» Check your understanding
a) According to the passage about the Ukrainian wine gathering, why did the bearded Marine join the raffle? Answer in one to three sentences.
b) Print the part of the passage about the Ukrainian wine gathering starting at "Georgiy, his wife, and" and ending at "I doubt it.".
c) In the passage about the Ukrainian wine gathering, what kinds of wine does Babchuk Winery focus on?

» Given text
--
Georgiy, his wife, and his parents pour brimming glasses of Odessa Black from a big plastic jug. Tonight’s menu: a rich, savoury mutton soup; Uzbek plov (buttery rice, sweetened with carrots and currants, lush with chunks of fatty mutton); and chops, medium rare and fresh off the grill. I wonder whether this culinary heaven is being replicated anywhere else on earth right now. I doubt it.

Beside Slivino’s wine booth, Olvio Nuvo has a stand here, manned by Pavlo’s son. There’s a third producer present, Babchuk Winery, which focuses on beautifully fragrant rosé and light red wines. Georgiy’s team is busy selling tickets for tonight’s raffle and auction.

ukraine winery
Nicholas Reiff
The dancing begins.

Among the local characters drifting among the food and wine tables is a legal advocate who works on behalf of boutique wineries in the area, working to chip away at the many regulatory hurdles that remain on the books from Soviet times. This is a process that only really started in 2018 (when most Ukrainian wineries were massive factory operations), and has been steadily building since. There’s also a bearded Ukrainian Marine, built like an oak, who knows Pavlo and has joined in the raffle to raise funds for the upkeep of his motorpool (creative funding to maintain equipment is a fact of life for many units fighting in the war).
--
(Items from a dataset)
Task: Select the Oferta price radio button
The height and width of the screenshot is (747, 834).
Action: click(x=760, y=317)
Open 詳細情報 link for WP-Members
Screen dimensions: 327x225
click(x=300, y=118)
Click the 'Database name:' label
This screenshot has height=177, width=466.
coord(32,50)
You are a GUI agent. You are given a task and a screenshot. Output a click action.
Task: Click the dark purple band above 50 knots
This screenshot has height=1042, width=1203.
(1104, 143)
--
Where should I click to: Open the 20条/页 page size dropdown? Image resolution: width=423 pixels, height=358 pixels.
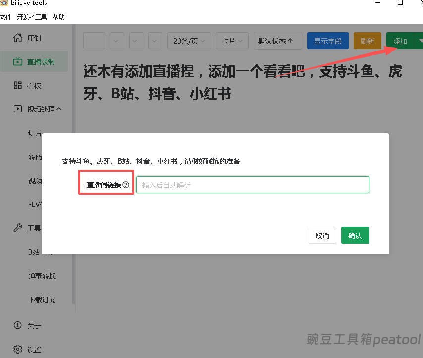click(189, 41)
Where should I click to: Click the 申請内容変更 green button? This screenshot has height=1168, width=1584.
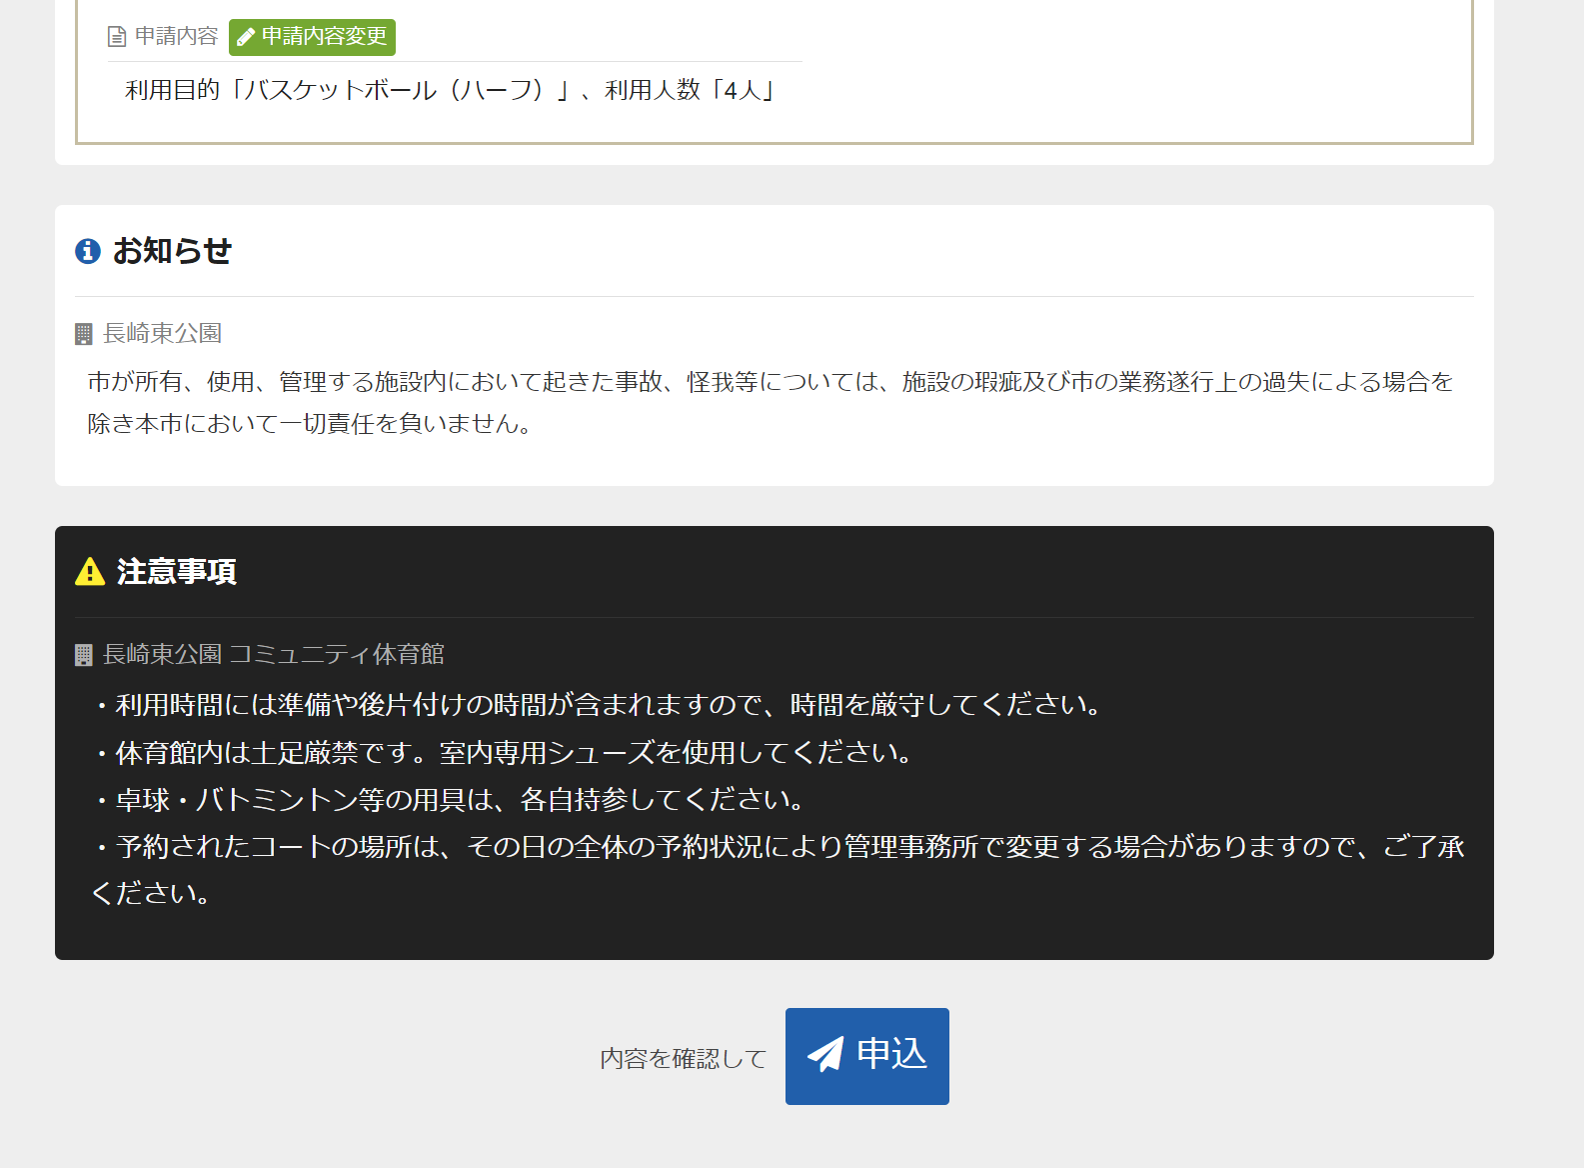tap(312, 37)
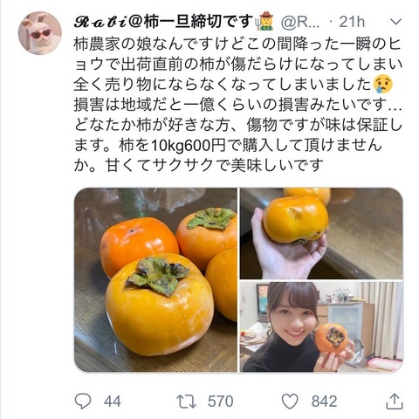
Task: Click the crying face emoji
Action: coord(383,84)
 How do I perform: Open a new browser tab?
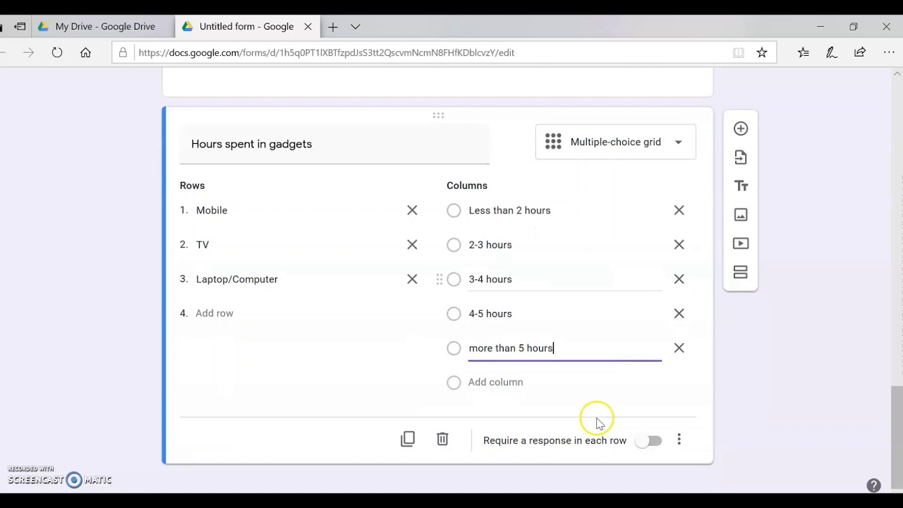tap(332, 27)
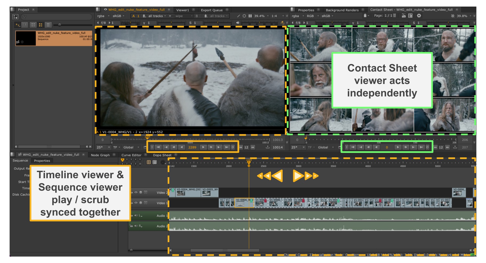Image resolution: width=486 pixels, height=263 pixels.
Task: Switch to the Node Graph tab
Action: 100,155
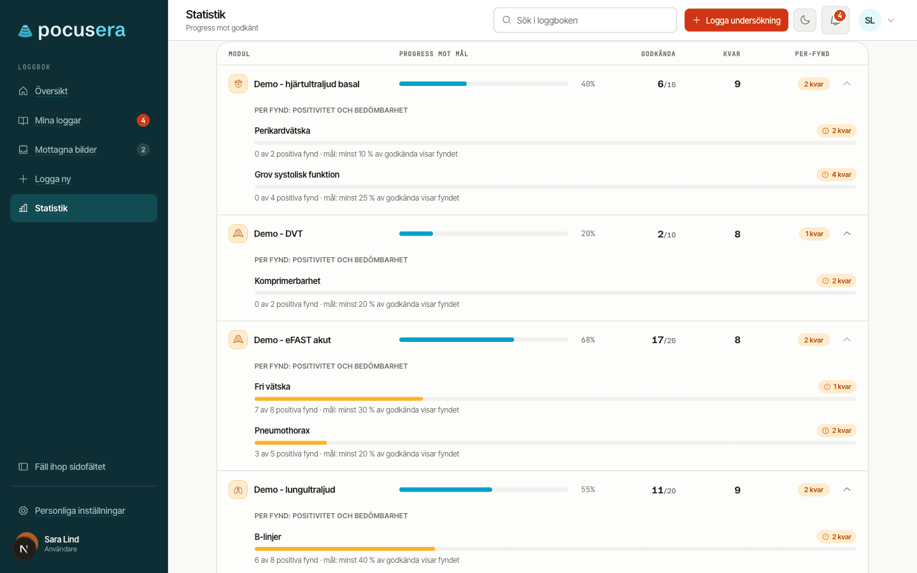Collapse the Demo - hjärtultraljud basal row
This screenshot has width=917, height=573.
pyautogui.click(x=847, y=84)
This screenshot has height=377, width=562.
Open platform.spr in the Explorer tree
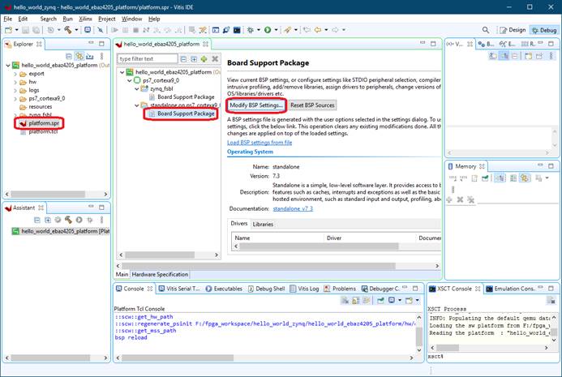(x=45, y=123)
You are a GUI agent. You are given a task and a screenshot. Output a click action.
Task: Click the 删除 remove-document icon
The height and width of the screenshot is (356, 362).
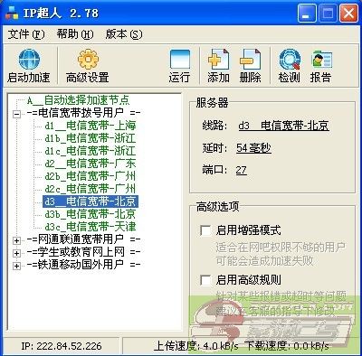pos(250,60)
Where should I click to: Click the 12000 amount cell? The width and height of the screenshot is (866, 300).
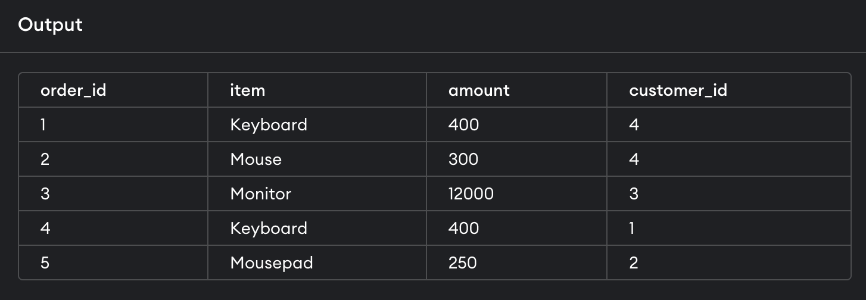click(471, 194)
--
» Results by task
a) He joined the raffle to raise funds for the upkeep of his motorpool. The passage explains that creative funding to maintain equipment is a fact of life for many units fighting in the war.

b)
Georgiy, his wife, and his parents pour brimming glasses of Odessa Black from a big plastic jug. Tonight’s menu: a rich, savoury mutton soup; Uzbek plov (buttery rice, sweetened with carrots and currants, lush with chunks of fatty mutton); and chops, medium rare and fresh off the grill. I wonder whether this culinary heaven is being replicated anywhere else on earth right now. I doubt it.

c) Babchuk Winery focuses on beautifully fragrant rosé and light red wines.